Global Eagle Entertainment Inc. (the Company or we) today announced that on October 17, 2016 it appointed Frank Mullen to serve as its new Senior Vice President & Chief Accounting Officer starting November 3, 2016 (the Commencement Date).
Prior to joining the Company, Mr. Mullen, age 47, served as Vice President & Controller of Pinnacle Foods, Inc. from September 2015 to November 2016. Prior to Pinnacle Foods, Mr. Mullen held various roles at Aramark, including Vice President & Assistant Corporate Controller from May 2014 to August 2015 and Associate Vice PresidentCorporate Accounting from April 2006 to May 2014. He started his career in the Audit & Assurance group of Arthur Andersen LLP. Mr. Mullen received a Bachelor of Science degree from Villanova University and is a Certified Public Accountant.
Employment Agreement
The Company and Mr. Mullen entered into an employment letter agreement (the Employment Agreement) dated October 17, 2016.
The Employment Agreement provides for the following:
· Initial Annual Base Salary. $275,000
· Sign-On Bonus. $50,000
· Initial Annual Performance Bonus. Starting in 2017, Mr. Mullen will be eligible for an annual cash performance bonus with an initial target of 50% of his annual base salary. For the partial 2016 performance year, he will be eligible to receive a bonus of $34,500.
· Relocation Allowance and Temporary Lodging Stipend. At his election, Mr. Mullen will receive either a relocation allowance to cover moving expenses of up to $45,000 or the standard Company-provided relocation benefit to senior employees. In addition, he will receive a temporary lodging stipend until November 3, 2017 or, if earlier, until he establishes a permanent residence in a location to be designated by the Chief Financial Officer.
· Base-Salary Severance Protection. If the Company terminates Mr. Mullens employment without cause (as defined in the Employment Agreement), then Mr. Mullen will receive continued payment of his then-current annual base salary for six months after his termination date.
· Equity Grants. On the Commencement Date, Mr. Mullen received the following awards under our Amended and Restated 2013 Equity Incentive Plan (the Equity Plan):
· Stock Options.
· $200,000 in grant-date value of our traditional time-vesting non-qualified stock options to purchase shares of the Companys common stock (the Option Award). The Option Award vests with respect to 25% of the shares underlying it on November 3, 2017, with the remaining 75% vesting in equal monthly installments over the following three years (subject to continuous employment through each vesting date).
· If the Company terminates Mr. Mullens employment without cause within 12 months following a change of control (as defined in the Equity Plan), then all outstanding unvested options subject to the Option Award will immediately and automatically vest upon the termination date.

*Challenges*
A) Answer these questions from the executive appointment announcement:
(i) What degree did Mr. Mullen receive, and from which university?
(ii) What is the amount of his sign-on bonus?
(iii) For how long does his base salary continue to be paid if the Company terminates his employment without cause?
B) Pick up the executive appointment announcement right after its final sentence and keep writing it.

*Entries shown*
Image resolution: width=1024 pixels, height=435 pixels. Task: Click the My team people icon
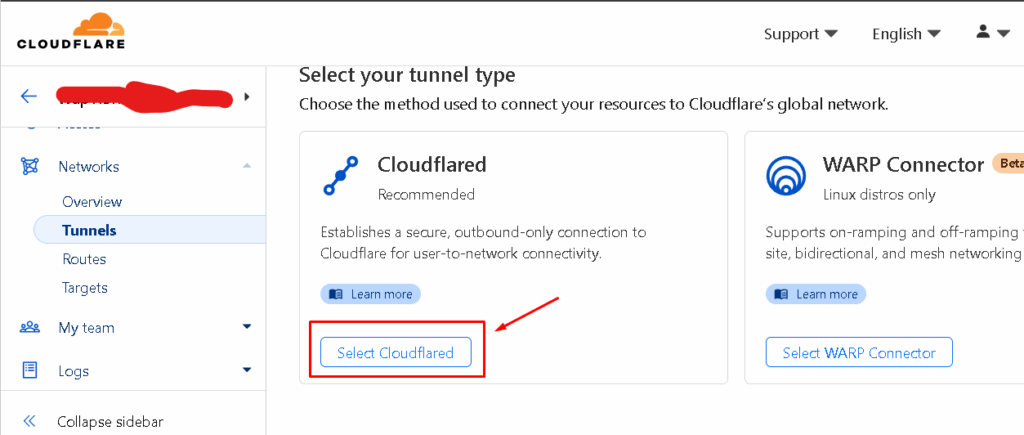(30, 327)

* * *

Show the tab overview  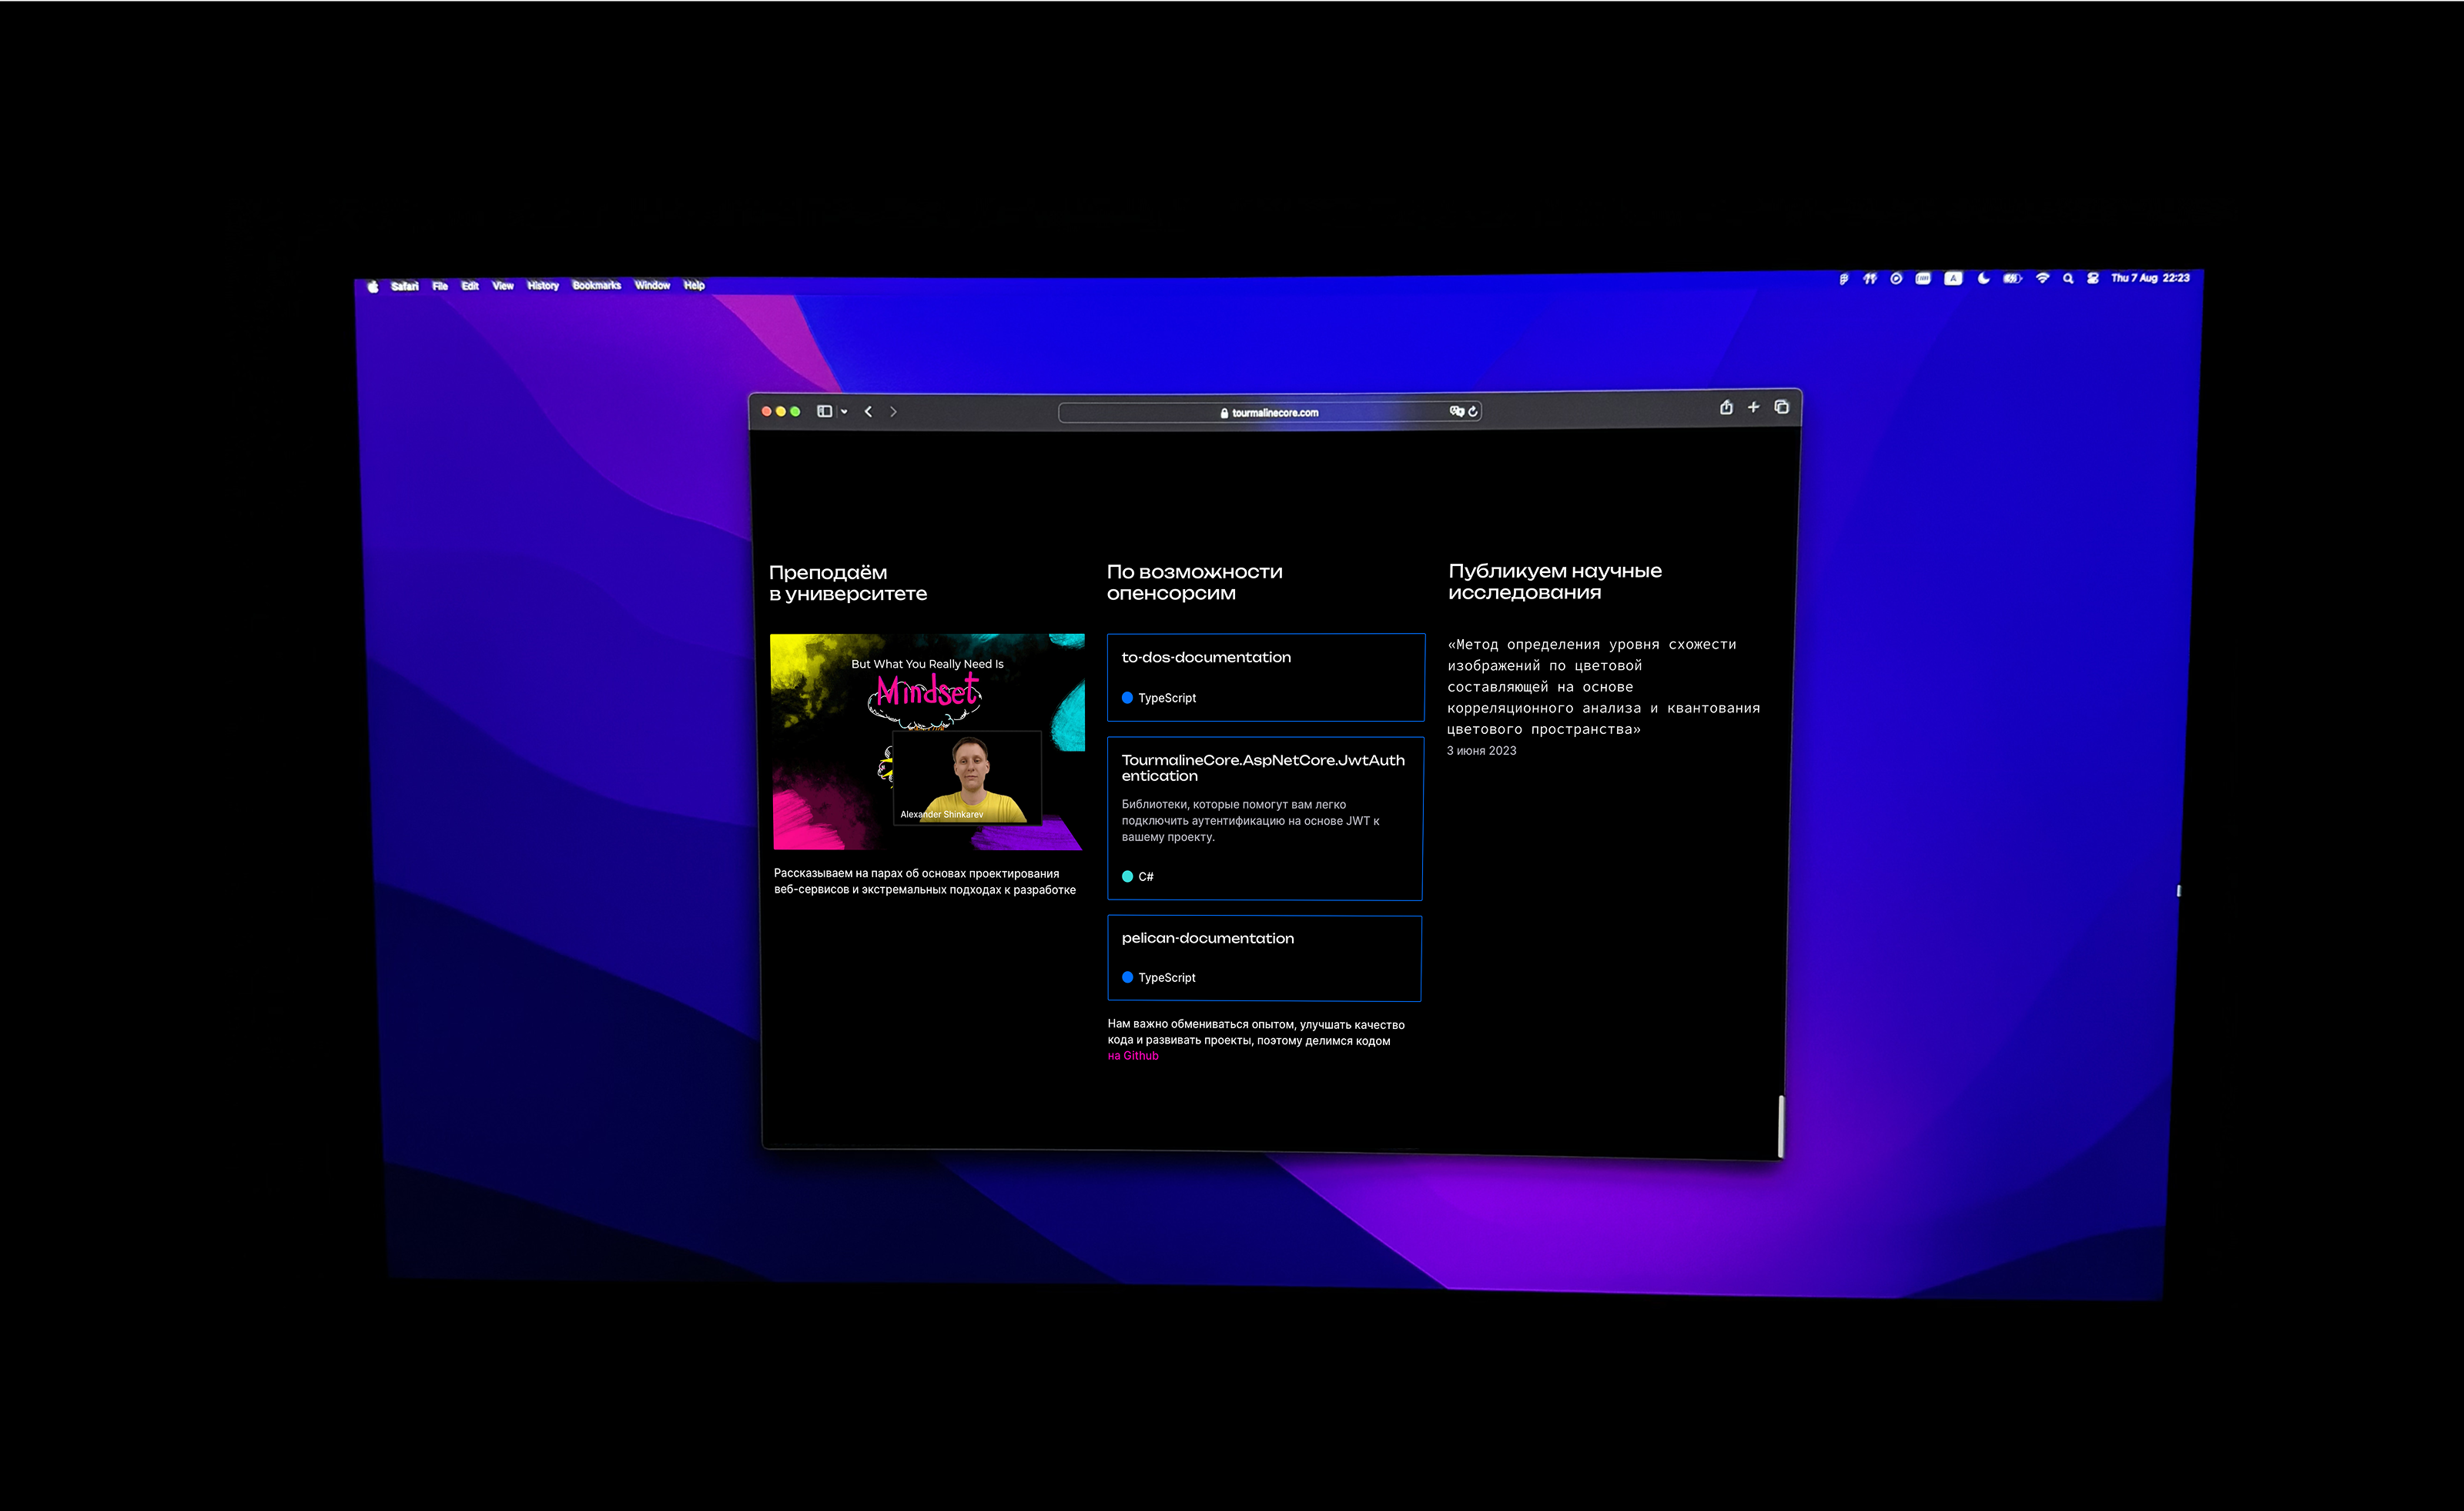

*Outputs by task*
A)
(i) A Bachelor of Science degree from Villanova University.
(ii) $50,000.
(iii) Six months after his termination date.

B)
· RSUs.
· $200,000 in grant-date value of our traditional time-vesting restricted stock units (the RSU Award). The RSU Award will vest in four equal annual installments, with the first installment vesting on November 3, 2017 and the remaining installments vesting annually thereafter (subject to continuous employment through each vesting date).
· If the Company terminates Mr. Mullens employment without cause within 12 months following a change of control, then all outstanding and unvested restricted stock units subject to the RSU Award will immediately and automatically vest upon the termination date.
· PSUs.
· $150,000 in grant-date value (at target) of our Relative Total Shareholder Return (TSR) Performance-Based Restricted Stock Units (the PSU Award). We describe this type of equity award in Item 5.02 of our Current Report on Form 8-K filed on October 17, 2016 (the PSU 8-K), and incorporate such description herein by reference.
· Mr. Mullens PSU Award will vest subject to the terms and conditions, and using the payout percentages, as described in the PSU 8-K.
We qualify the foregoing summary by reference to the Employment Agreement, a copy of which we have filed as Exhibit 10.1 and incorporate by reference herein.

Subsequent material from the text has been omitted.